Items listed in a dataset
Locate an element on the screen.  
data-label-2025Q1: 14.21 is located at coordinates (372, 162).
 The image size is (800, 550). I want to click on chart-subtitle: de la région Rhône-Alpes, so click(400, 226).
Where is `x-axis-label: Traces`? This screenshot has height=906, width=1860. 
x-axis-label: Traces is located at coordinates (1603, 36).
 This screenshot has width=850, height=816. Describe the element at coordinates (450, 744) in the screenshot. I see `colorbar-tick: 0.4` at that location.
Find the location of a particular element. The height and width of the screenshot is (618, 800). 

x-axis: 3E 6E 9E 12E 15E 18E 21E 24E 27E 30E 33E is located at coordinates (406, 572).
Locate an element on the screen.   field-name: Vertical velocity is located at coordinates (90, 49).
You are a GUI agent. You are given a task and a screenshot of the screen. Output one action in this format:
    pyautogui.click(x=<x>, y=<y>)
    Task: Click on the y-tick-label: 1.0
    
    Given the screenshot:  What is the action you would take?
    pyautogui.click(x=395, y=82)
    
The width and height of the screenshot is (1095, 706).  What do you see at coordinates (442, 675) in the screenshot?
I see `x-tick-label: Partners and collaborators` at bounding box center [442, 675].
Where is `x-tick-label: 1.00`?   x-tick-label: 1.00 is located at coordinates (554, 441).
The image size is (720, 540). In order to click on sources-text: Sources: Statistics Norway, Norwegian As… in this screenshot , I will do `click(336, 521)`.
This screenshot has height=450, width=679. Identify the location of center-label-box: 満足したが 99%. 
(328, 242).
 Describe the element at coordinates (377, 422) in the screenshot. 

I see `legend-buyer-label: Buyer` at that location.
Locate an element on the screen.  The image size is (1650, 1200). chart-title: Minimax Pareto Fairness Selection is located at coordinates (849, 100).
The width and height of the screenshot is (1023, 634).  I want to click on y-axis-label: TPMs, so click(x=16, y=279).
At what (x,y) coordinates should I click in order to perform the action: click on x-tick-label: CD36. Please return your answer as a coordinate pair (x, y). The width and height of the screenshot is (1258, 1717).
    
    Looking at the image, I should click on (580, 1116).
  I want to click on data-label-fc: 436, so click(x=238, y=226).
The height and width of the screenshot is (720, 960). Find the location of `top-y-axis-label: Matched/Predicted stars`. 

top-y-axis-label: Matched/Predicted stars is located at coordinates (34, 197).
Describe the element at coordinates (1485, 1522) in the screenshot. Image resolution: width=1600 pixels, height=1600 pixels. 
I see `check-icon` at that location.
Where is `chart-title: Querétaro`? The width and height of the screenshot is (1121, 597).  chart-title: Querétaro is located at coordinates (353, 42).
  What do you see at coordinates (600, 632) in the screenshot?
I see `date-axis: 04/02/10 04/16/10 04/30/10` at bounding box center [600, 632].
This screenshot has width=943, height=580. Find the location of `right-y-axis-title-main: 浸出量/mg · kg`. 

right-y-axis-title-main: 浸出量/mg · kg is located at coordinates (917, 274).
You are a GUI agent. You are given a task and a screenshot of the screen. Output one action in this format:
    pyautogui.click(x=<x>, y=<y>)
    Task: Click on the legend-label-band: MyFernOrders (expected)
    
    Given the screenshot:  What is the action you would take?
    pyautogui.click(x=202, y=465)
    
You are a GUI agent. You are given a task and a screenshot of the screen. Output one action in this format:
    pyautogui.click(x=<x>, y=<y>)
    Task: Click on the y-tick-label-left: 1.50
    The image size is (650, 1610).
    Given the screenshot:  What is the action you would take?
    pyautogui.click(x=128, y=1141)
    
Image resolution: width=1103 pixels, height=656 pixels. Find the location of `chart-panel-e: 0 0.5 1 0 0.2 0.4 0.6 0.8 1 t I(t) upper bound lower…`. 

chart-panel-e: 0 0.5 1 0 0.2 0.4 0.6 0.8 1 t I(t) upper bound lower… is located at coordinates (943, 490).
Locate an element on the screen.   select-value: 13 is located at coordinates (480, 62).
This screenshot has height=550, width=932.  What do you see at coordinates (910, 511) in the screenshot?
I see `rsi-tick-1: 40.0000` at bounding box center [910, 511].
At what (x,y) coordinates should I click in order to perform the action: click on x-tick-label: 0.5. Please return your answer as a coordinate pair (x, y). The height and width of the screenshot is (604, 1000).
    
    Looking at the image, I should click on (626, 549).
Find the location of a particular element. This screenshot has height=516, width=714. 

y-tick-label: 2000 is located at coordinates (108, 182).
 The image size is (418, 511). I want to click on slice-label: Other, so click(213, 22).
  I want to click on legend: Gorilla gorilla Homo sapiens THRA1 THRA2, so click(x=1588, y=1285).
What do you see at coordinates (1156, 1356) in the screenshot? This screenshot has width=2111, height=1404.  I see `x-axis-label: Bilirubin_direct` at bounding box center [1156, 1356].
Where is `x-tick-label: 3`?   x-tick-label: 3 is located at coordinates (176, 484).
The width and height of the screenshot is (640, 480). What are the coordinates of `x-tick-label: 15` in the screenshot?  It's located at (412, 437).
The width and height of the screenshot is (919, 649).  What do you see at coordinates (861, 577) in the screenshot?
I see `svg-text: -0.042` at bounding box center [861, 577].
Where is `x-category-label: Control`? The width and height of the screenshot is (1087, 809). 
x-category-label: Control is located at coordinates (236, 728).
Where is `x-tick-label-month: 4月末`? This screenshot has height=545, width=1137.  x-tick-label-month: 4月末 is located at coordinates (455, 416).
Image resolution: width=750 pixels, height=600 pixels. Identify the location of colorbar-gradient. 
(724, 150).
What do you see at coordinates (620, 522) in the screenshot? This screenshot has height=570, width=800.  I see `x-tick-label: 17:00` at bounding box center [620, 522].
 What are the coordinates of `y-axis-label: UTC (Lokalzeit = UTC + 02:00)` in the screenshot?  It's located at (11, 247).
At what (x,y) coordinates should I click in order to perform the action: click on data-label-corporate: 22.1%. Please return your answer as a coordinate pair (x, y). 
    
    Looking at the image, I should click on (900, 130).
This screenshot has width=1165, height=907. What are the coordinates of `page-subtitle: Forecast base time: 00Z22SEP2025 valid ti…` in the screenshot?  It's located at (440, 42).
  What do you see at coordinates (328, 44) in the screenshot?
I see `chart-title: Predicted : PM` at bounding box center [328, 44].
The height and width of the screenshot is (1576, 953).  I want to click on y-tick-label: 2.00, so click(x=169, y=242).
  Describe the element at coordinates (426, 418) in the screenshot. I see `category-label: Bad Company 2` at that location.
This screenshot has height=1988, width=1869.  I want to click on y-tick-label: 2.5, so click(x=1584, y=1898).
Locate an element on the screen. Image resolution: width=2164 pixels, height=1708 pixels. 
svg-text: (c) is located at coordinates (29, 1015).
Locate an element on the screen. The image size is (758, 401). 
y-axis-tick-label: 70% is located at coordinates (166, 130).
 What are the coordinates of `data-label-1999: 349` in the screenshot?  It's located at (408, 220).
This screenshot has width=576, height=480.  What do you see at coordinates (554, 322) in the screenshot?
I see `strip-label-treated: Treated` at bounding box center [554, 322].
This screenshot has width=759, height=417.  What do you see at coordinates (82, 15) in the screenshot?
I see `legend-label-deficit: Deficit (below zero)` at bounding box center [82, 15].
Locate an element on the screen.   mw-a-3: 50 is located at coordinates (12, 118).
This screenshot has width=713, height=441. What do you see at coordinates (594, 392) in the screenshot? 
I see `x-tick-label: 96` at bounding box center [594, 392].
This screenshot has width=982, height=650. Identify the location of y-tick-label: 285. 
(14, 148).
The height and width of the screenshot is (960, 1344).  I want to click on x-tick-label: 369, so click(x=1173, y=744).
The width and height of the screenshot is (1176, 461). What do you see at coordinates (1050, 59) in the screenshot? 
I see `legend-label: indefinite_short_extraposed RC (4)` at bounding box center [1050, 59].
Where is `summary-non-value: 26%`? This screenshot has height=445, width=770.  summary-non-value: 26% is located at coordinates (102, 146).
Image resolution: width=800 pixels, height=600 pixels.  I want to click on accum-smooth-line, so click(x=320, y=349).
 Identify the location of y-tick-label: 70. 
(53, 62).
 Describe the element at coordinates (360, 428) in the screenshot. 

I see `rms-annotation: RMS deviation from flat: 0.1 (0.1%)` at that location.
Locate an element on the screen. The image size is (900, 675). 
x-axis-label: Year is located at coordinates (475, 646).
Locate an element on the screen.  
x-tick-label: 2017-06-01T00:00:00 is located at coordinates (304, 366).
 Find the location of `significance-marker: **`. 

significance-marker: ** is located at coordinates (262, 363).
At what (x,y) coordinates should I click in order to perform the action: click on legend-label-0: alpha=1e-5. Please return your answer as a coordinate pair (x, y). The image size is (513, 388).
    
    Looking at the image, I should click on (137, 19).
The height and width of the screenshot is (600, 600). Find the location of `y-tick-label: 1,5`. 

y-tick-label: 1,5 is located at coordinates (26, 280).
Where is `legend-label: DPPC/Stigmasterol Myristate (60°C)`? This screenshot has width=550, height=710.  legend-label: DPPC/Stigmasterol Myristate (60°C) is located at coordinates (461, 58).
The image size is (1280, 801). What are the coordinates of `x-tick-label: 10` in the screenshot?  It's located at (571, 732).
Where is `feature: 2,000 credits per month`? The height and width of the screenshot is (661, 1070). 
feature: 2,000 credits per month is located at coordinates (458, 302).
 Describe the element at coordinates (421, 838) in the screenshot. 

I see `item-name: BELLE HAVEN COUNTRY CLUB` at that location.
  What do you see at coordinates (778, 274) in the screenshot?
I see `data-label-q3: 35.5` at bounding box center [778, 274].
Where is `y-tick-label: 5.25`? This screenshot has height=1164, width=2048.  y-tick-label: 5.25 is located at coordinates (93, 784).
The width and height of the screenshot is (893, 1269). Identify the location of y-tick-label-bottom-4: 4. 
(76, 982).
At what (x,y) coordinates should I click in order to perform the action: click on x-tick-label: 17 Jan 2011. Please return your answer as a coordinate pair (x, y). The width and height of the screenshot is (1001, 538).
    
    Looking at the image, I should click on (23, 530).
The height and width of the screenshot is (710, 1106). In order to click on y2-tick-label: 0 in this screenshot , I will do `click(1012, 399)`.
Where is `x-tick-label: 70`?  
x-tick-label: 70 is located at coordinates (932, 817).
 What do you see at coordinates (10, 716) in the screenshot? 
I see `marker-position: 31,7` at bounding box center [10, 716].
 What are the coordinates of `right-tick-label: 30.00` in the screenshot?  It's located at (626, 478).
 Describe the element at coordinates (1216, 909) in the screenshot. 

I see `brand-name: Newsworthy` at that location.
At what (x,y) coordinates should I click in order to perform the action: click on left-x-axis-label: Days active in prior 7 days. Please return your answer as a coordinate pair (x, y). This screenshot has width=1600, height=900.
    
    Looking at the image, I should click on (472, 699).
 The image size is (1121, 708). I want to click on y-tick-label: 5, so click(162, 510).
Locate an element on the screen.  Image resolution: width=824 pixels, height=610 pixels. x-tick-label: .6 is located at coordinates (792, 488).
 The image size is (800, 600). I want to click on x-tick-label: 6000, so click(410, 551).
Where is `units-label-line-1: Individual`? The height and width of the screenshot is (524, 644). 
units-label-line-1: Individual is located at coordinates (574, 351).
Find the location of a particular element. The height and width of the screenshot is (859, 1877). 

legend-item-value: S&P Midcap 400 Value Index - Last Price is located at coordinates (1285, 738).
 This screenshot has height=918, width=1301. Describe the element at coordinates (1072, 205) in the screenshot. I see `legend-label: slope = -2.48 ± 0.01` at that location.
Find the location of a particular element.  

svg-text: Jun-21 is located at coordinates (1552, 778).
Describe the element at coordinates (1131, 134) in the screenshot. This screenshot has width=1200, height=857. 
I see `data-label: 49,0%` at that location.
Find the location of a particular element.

WHAT YOU ARE ASKED TO DO: Pull out the entries from the start through the line containing "This screenshot has width=850, height=816." and repeat those lines word for word.

ANSWER BELOW:
Locate an element on the screen.  
data-label-2025Q1: 14.21 is located at coordinates (372, 162).
 The image size is (800, 550). I want to click on chart-subtitle: de la région Rhône-Alpes, so click(400, 226).
Where is `x-axis-label: Traces`? This screenshot has height=906, width=1860. 
x-axis-label: Traces is located at coordinates (1603, 36).
 This screenshot has width=850, height=816. Describe the element at coordinates (450, 744) in the screenshot. I see `colorbar-tick: 0.4` at that location.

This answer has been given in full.